97.9% of residents lived in urban areas, while 2.1% lived in rural areas.

There were 128 households in Saxman, of which 32.0% had children under the age of 18 living in them. Of all households, 29.7% were married-couple households, 27.3% were households with a male householder and no spouse or partner present, and 33.6% were households with a female householder and no spouse or partner present. About 26.5% of all households were made up of individuals and 6.3% had someone living alone who was 65 years of age or older.

There were 152 housing units, of which 15.8% were vacant. The homeowner vacancy rate was 0.0% and the rental vacancy rate was 23.0%.

Racial composition as of the 2020 census
| Race | Number | Percent |
|---|---|---|
| White | 57 | 14.8% |
| Black or African American | 2 | 0.5% |
| American Indian and Alaska Native | 262 | 68.2% |
| Asian | 2 | 0.5% |
| Native Hawaiian and Other Pacific Islander | 0 | 0.0% |
| Some other race | 4 | 1.0% |
| Two or more races | 57 | 14.8% |
| Hispanic or Latino (of any race) | 10 | 2.6% |

===2000 census===

As of the census of 2000, there were 431 people, 127 households, and 90 families residing in the city. The population density was 431.5 PD/sqmi. There were 146 housing units at an average density of 146.2 /sqmi. The racial makeup of the city was 28.07% White, 0.46% Black or African American, 66.13% Native American, 0.46% Asian, 0.23% Pacific Islander, and 4.64% from two or more races. 2.32% of the population were Hispanic or Latino of any race.
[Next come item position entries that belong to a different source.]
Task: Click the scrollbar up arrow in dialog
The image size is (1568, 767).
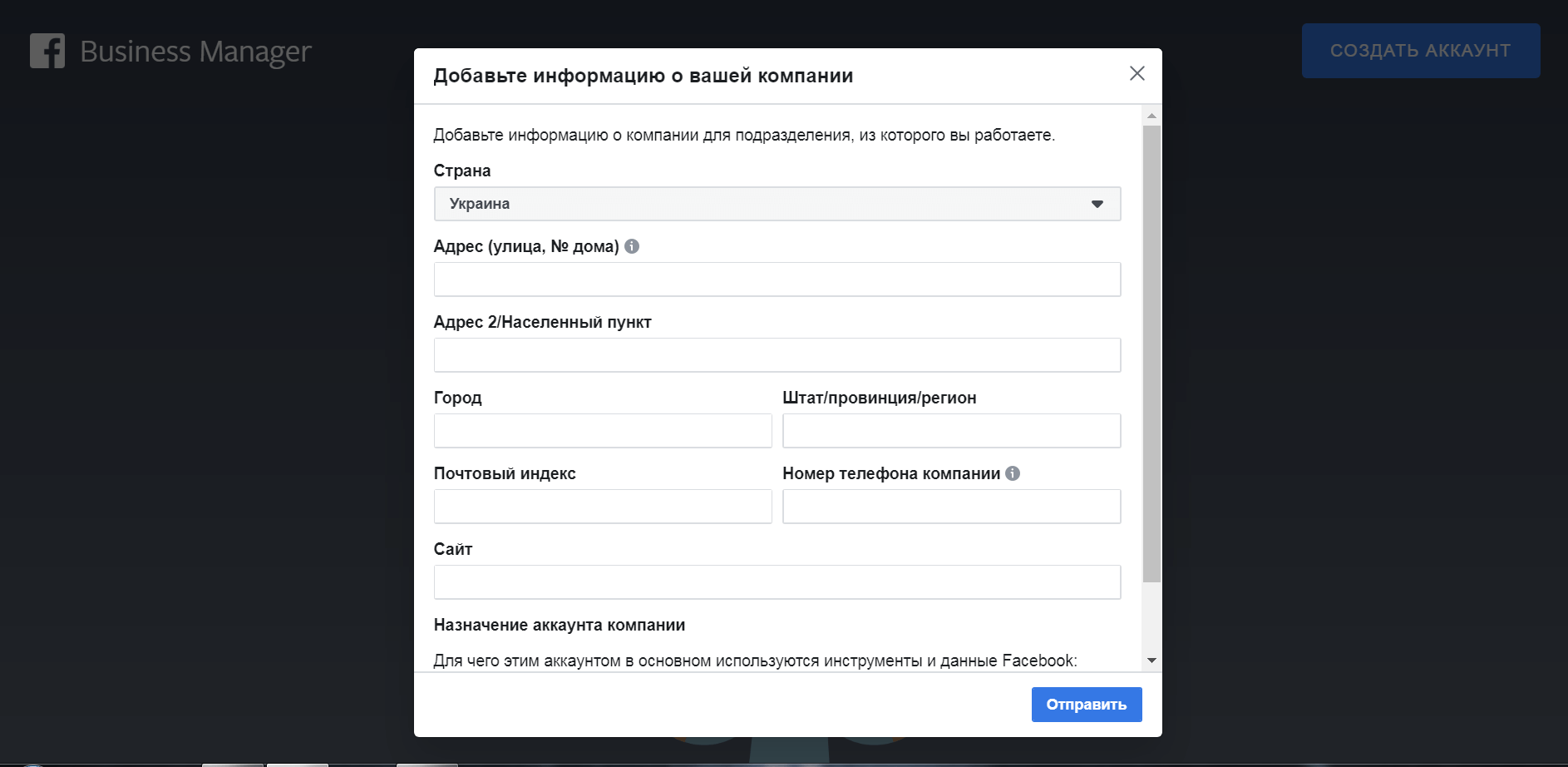Action: (1151, 116)
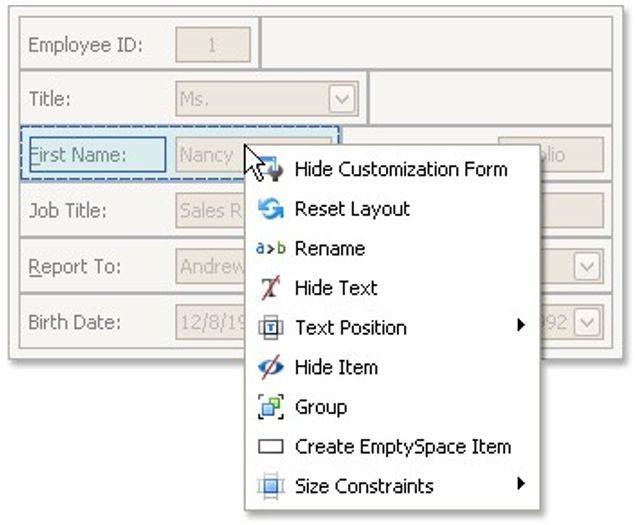
Task: Expand the Text Position submenu arrow
Action: tap(520, 325)
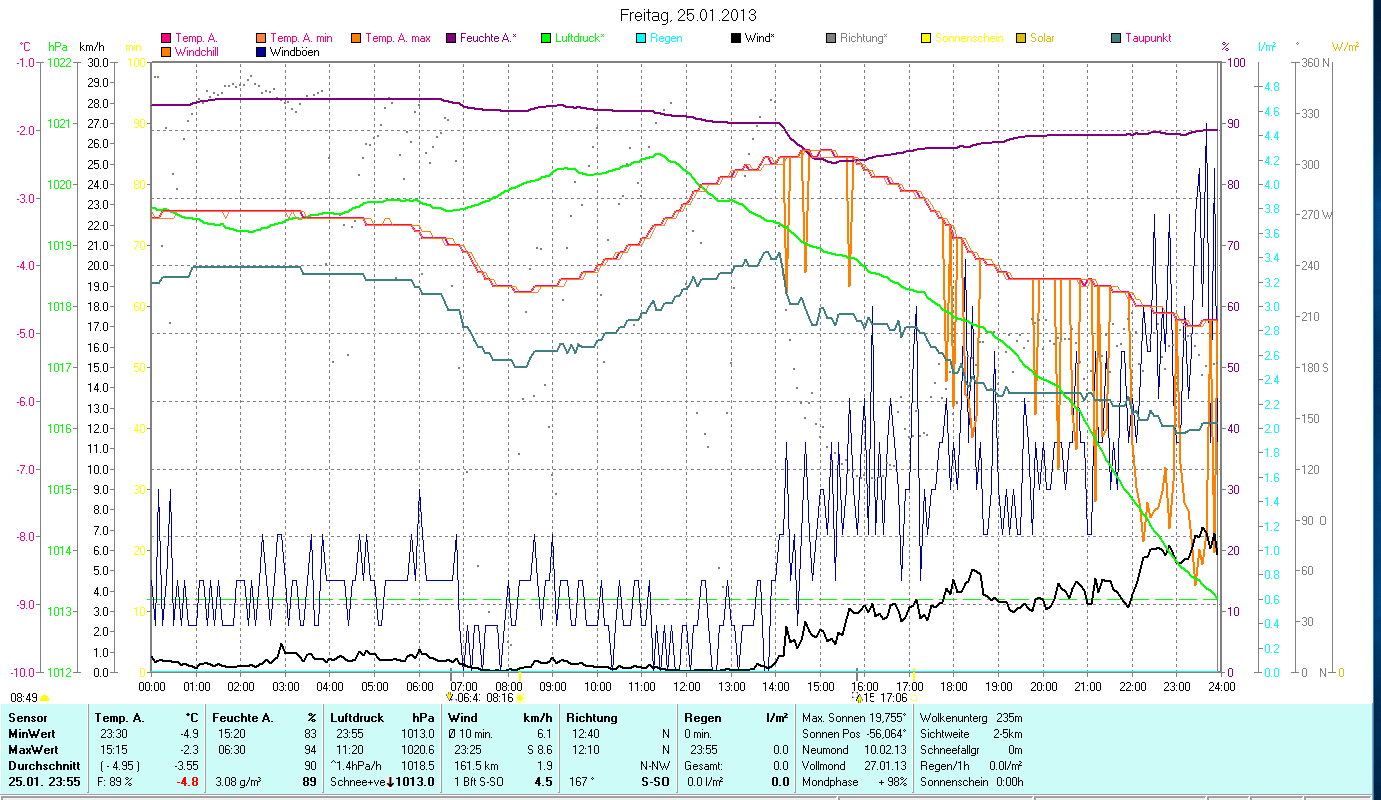This screenshot has width=1381, height=800.
Task: Select the Taupunkt legend label
Action: (x=1147, y=38)
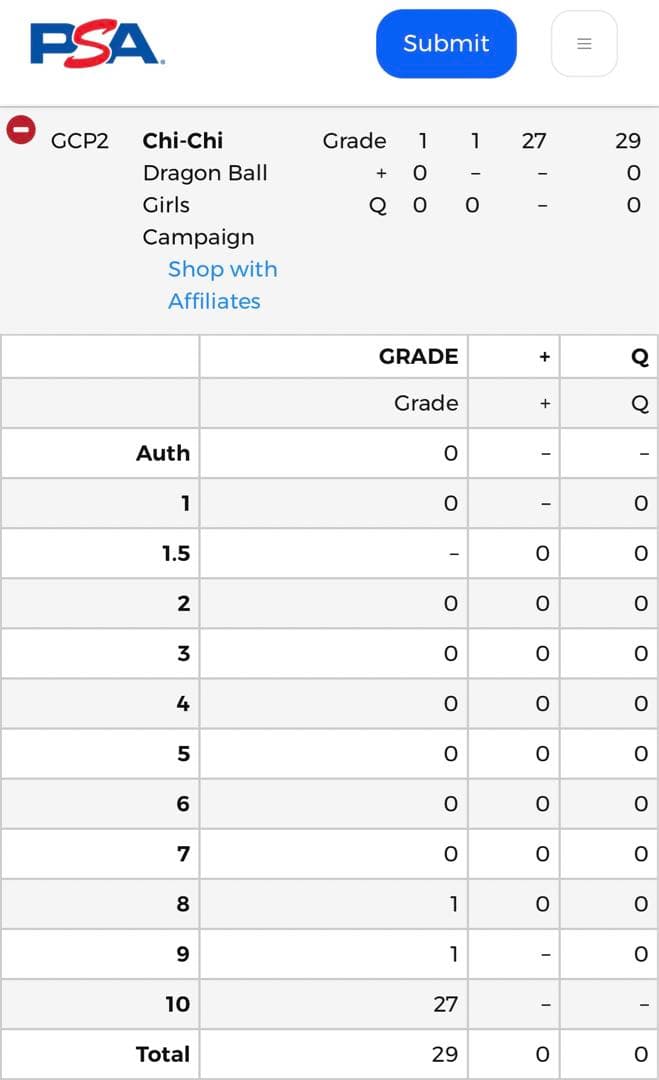Image resolution: width=659 pixels, height=1080 pixels.
Task: Click the + column header
Action: click(x=544, y=356)
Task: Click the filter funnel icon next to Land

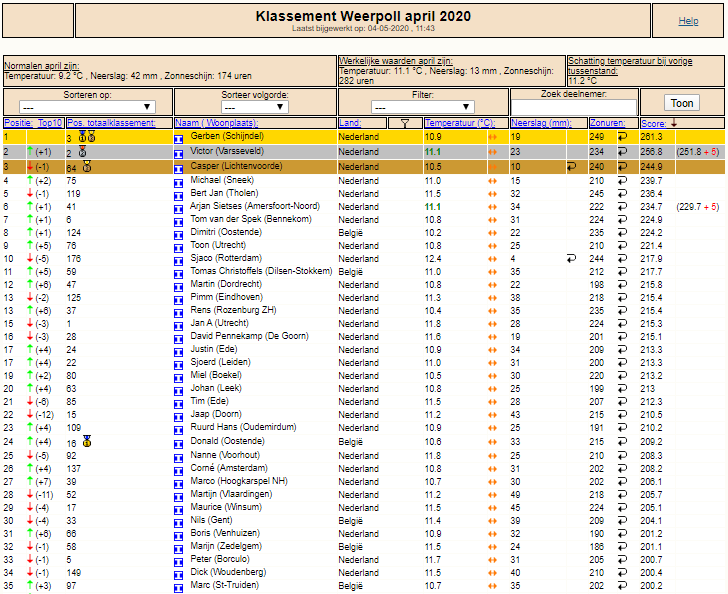Action: [x=405, y=124]
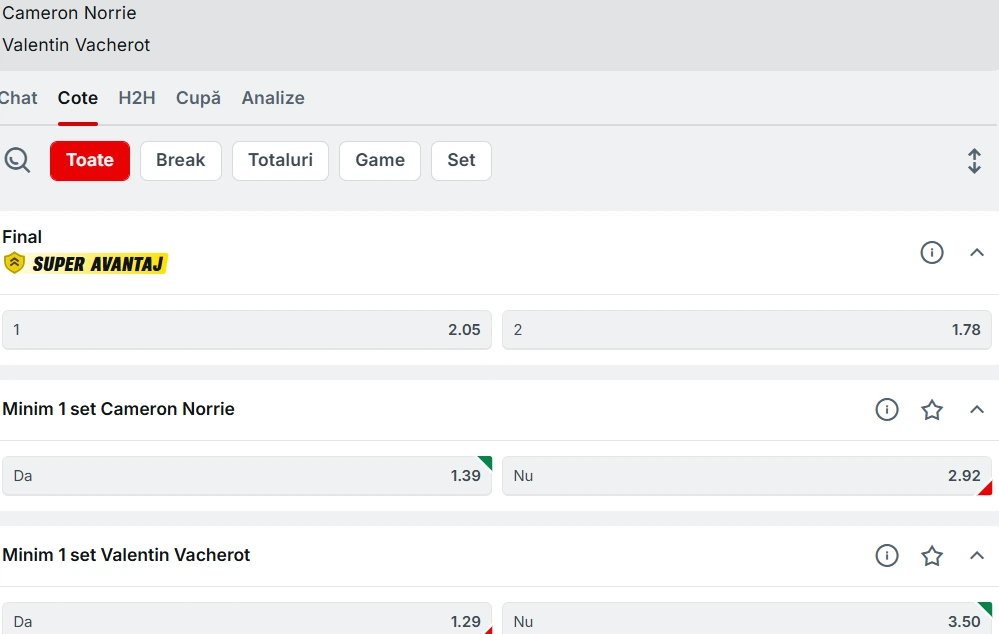Select Da at 1.29 for Vacherot set
The image size is (999, 634).
247,621
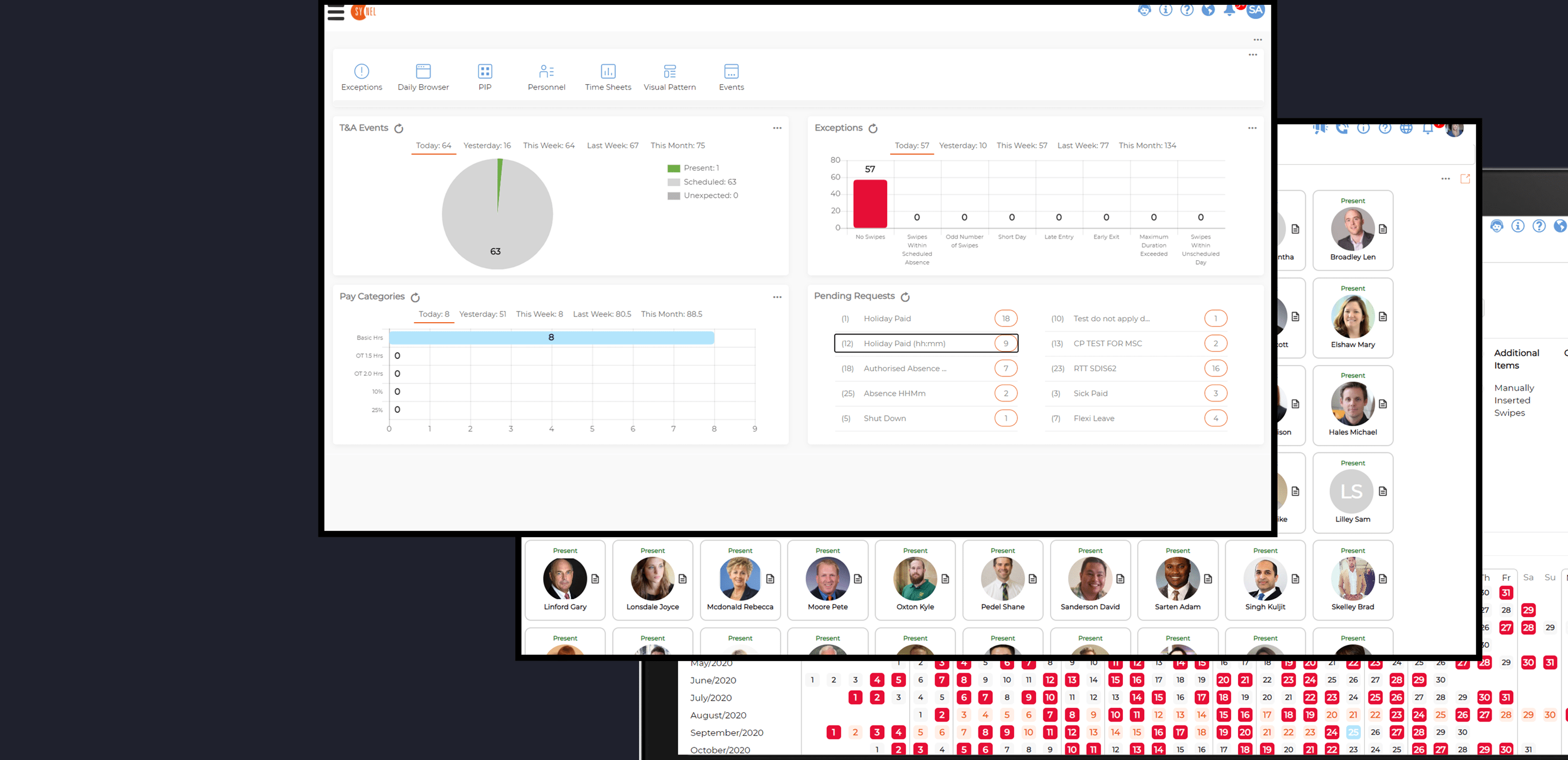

There were 127 households, out of which 35.4% had children under the age of 18 living with them, 44.1% were married couples living together, 21.3% had a female householder with no husband present, and 29.1% were non-families. 20.5% of all households were made up of individuals, and 6.3% had someone living alone who was 65 years of age or older. The average household size was 3.13 and the average family size was 3.57.

In the city, the age distribution of the population shows 27.4% under the age of 18, 15.8% from 18 to 24, 26.2% from 25 to 44, 23.2% from 45 to 64, and 7.4% who were 65 years of age or older. The median age was 32 years. For every 100 females, there were 130.5 males. For every 100 females age 18 and over, there were 133.6 males.

The median income for a household in the city was $44,375, and the median income for a family was $45,417. Males had a median income of $35,139 versus $37,500 for females. The per capita income for the city was $15,642. About 7.4% of families and 12.1% of the population were below the poverty line, including 20.4% of those under age 18 and 6.3% of those age 65 or over.

==Arts==
Saxman is one of the totem capitals of Alaska. Many historical totem poles are installed at the Saxman Totem Park.